Saved entries:
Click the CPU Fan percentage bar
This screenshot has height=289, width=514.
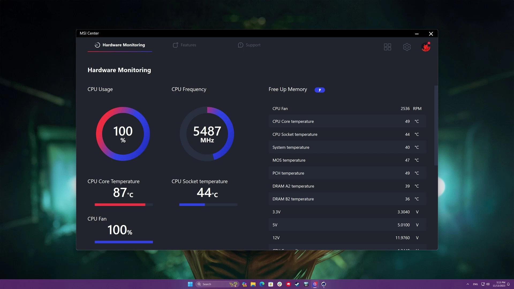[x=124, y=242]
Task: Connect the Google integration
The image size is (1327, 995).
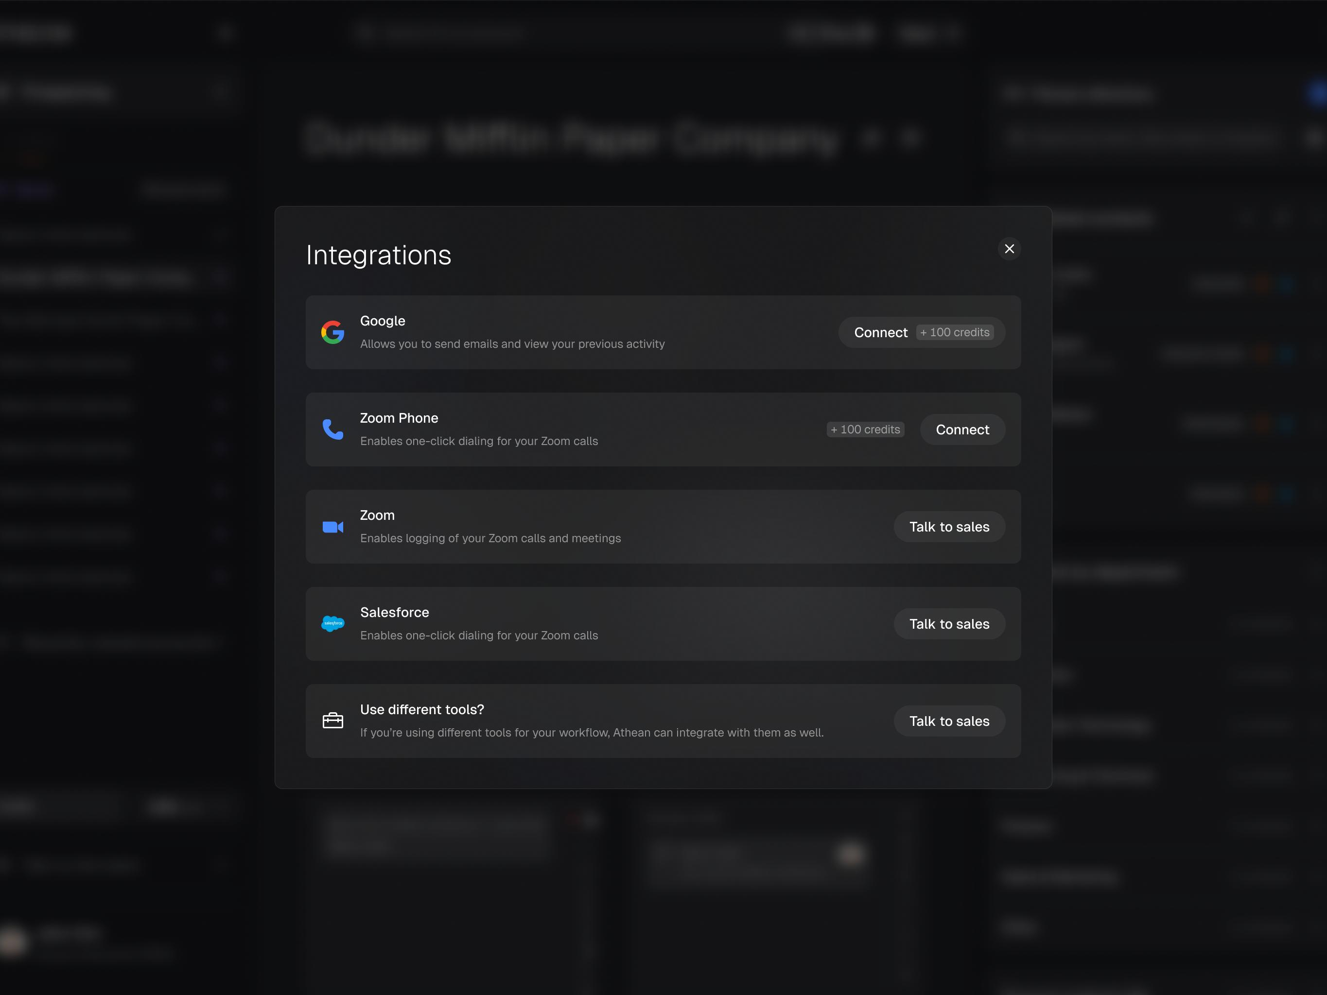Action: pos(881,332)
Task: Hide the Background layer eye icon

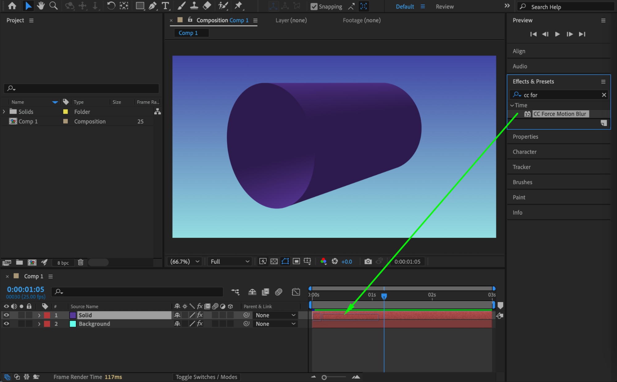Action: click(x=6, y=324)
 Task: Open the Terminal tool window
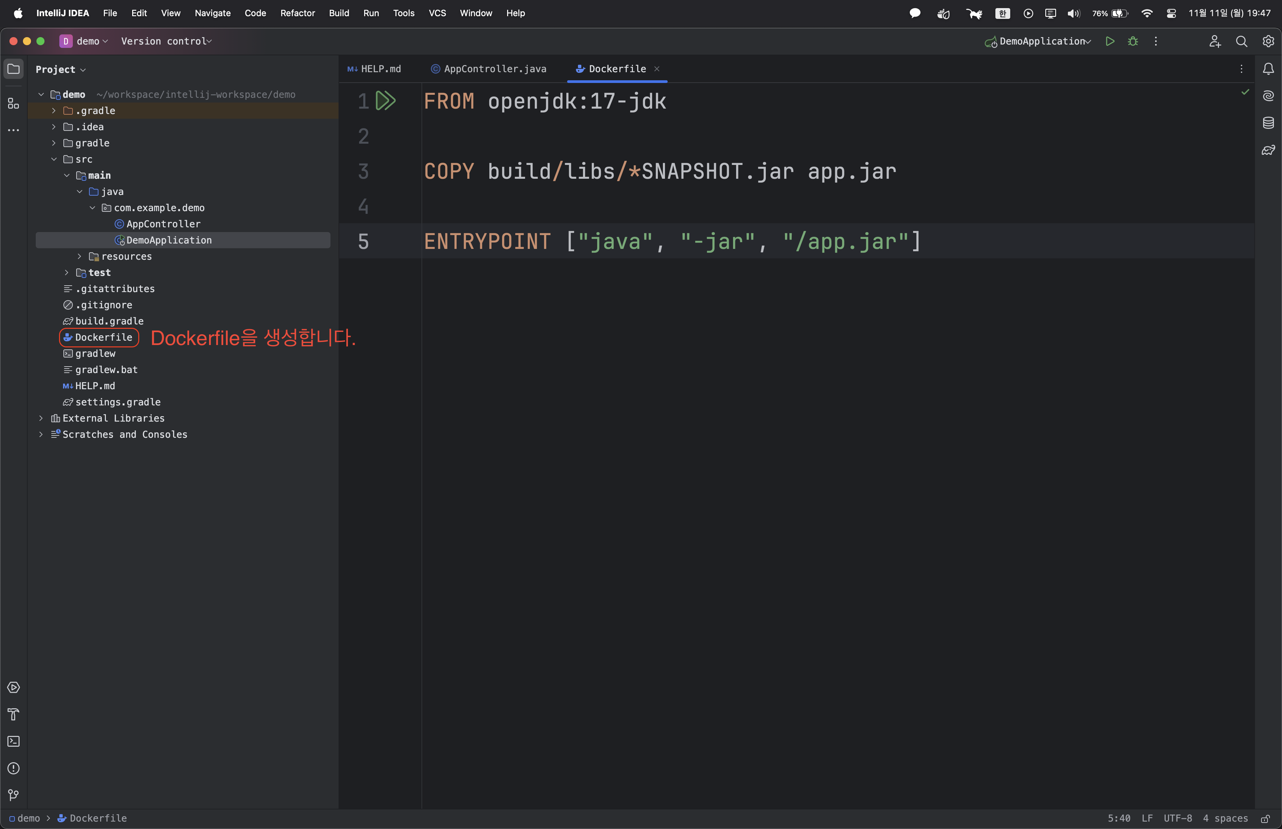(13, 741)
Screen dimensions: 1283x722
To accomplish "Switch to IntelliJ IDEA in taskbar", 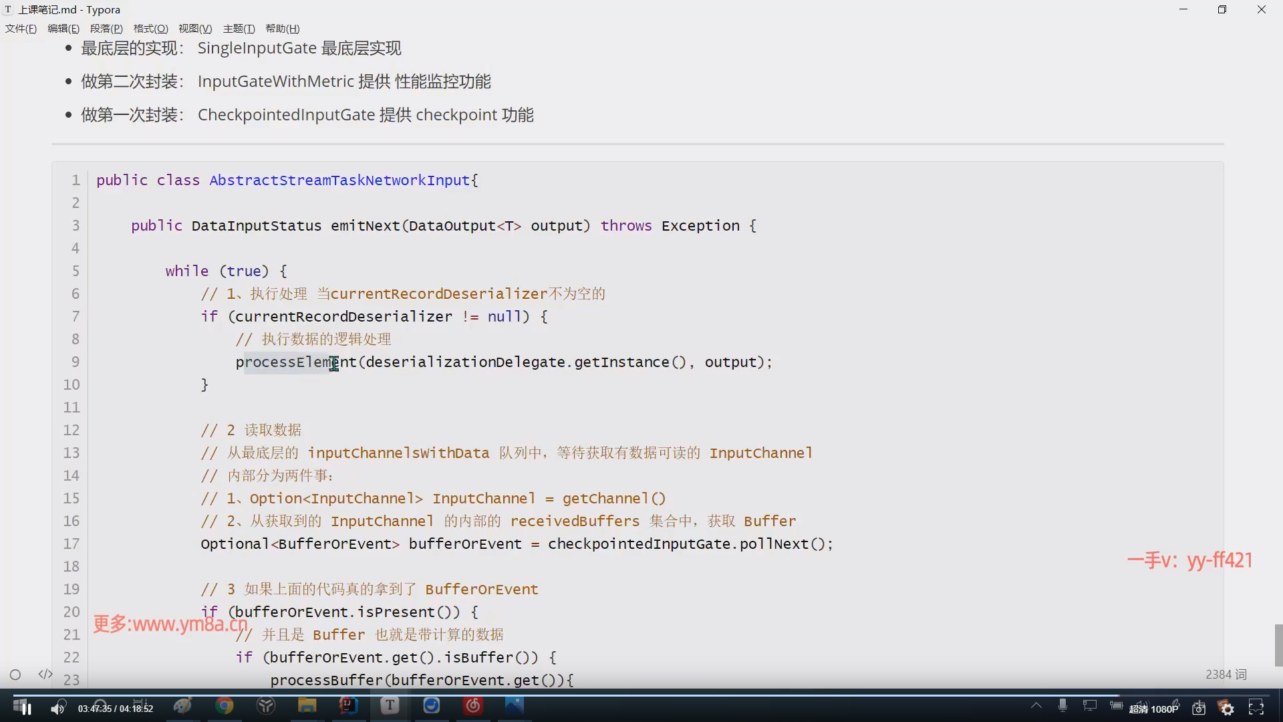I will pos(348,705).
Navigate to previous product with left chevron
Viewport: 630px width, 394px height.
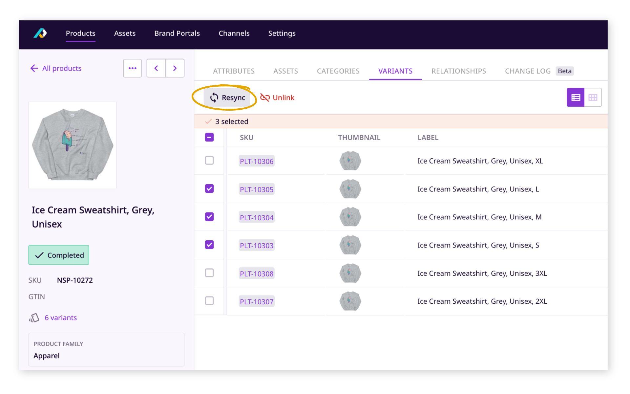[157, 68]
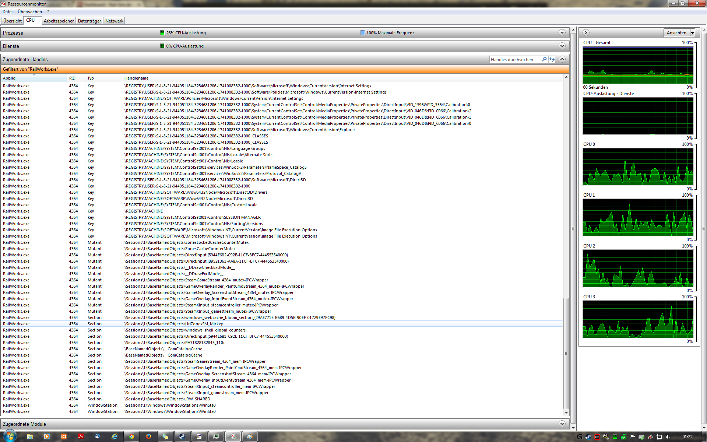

### What the task requires
Every line from the one containing "Navigate to previous" through the end of the records is to be returned exactly, and those lines alone; pictures are dropped.

### Exercise output
Navigate to previous product with left chevron
Viewport: 630px width, 394px height.
[157, 68]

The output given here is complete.